Your task is to restate every entry below word for word and omit the images.
───── Data to process
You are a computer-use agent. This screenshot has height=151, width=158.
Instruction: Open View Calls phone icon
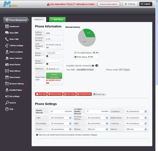click(x=7, y=39)
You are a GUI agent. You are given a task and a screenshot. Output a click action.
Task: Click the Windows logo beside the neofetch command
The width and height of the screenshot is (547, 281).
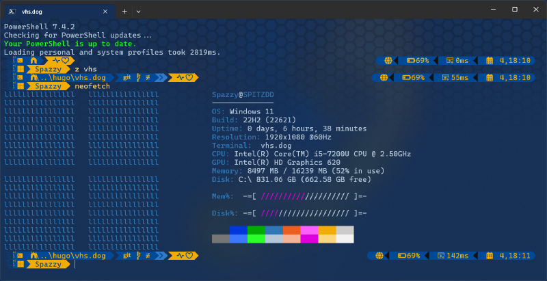[x=21, y=87]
──────────
Exercise output:
You are a computer-use agent. This screenshot has height=151, width=158.
Instruction: Open View Calls phone icon
click(x=7, y=39)
You are a GUI agent. You are given a task and a screenshot. Output a click action.
Task: Click the Windows logo beside the neofetch command
The width and height of the screenshot is (547, 281).
[x=21, y=87]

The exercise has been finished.